Last week, I wrote about Minneapolis City Councilor Alondra Cano and Minneapolis NAACP president Nekima Levy-Pounds complaining about being “victims of racism” – Cano for having been criticized by her fellow councilpeople, Levy-Pounds for being scolded for
barging in and interrupting giving public input at a Park Board meeting where public input was not on the agenda.
So I have to ask – is it even possible for…:
- Cano, a senior member of a one-party political system that controls Minneapolis no les scompletely than the Stasi controlled East Germany, a woman who has the sort of power that mere citizens can’t possible imagine, a woman who is guaranteed a much-better-than-living-wage for the rest of her life, between the political system and the rent-seeking non-profit sector, even if she doesn’t run for mayor or the Legislature (as, rumor has it, she will), and accede to even more power and long-term wealth, and…

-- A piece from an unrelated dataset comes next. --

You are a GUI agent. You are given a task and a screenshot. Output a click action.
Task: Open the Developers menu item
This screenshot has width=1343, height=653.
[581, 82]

- Levy-Pounds, a professor with tenure – she can never be fired from her job (unless Saint Thomas law school closes) who earns an upper-middle-class income and has the sort of social and political access that nobody in this audience does, a woman who can get Betsy Hodges and Chris Coleman to say “how high, ma’am?” when she says “Jump”
…to feel “racism” in any way that matters given their status as “One Percenters” in the social and political class diagram?
I say “that matters” because after a certain point, as the great African-American and arch-liberal columnist William Raspberry once said, at a certain point you have to realize racism is just ignorance, and beneath you. Given the power and status that the likes of Cano and Levy-Pounds have accreted, isn’t “racism” to them sort of like Erik Pusey criticizing my writing – it is irrelevant, and has no real, tangible impact on my interaction with the real world?